Sword-cutler, (Fourbisseur, Fr.) One who makes swords.
Sword-knot, (Nœud d’épée, Fr.) A ribband tied to the hilt of a sword. All officers should wear sword-knots of a peculiar color and make. They are made of blue silk and gold or silver.
SYCOPHANT. A dirty, mean, groveling creature that sometimes finds its way into the army, and gets to the ear of a superior officer, for the purpose of undermining the good opinion which honest valor and open manhood may have obtained.
SYEF, Ind. A long sword.
SYEF-ul Mulk, Ind. The sword of the kingdom.
SYMBOL. In a military sense, badge. Every regiment in the British service has its peculiar badge.

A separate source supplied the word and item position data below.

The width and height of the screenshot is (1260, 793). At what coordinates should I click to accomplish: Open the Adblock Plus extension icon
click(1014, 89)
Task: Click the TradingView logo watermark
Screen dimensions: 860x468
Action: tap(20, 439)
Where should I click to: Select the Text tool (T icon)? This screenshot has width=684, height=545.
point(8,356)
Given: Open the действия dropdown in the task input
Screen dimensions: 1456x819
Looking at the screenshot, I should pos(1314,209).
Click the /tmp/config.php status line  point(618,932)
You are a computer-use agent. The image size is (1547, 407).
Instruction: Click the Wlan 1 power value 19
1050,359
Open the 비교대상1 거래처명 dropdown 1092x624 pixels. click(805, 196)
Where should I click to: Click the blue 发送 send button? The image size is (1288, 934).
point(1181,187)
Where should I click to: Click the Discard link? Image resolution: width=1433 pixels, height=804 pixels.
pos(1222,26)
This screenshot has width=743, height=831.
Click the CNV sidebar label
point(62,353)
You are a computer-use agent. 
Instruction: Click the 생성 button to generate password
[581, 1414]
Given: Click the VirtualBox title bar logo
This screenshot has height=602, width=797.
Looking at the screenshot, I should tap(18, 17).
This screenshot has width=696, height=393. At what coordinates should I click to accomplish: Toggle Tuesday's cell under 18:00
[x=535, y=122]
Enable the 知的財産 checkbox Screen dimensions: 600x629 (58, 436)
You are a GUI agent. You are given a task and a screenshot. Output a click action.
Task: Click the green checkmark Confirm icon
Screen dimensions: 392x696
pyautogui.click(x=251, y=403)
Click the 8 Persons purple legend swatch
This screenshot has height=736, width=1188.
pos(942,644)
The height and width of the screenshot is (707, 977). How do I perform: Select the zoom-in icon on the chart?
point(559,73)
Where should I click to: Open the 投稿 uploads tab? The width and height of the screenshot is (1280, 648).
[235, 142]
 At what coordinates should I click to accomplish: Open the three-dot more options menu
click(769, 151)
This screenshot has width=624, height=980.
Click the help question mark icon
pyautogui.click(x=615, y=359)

SYMBOLE, Fr. The French make use of this word in the same sense that they apply Enseigne. Symbole means with them, in a military sense, what badge does with us.
SYMMETRY, (Symmetrie, Fr.) A word derived from the Greek. True symmetry consists in a due proportion, or in the relation of equality in the height, length, and breadth of the parts, which are required to make a beautiful whole, or in an uniformity of the parts with respect to the whole.
SYRTES or sables mouvans, Fr. Quicksands.
SYSTEM, (Systeme, Fr.) A scheme which reduces many things to regular dependence or co-operation. This word is frequently applied to some particular mode of drilling and exercising men to fit them for manœuvres and evolutions. Hence the Prussian system, the Austrian system, the new or mathematical system, &c.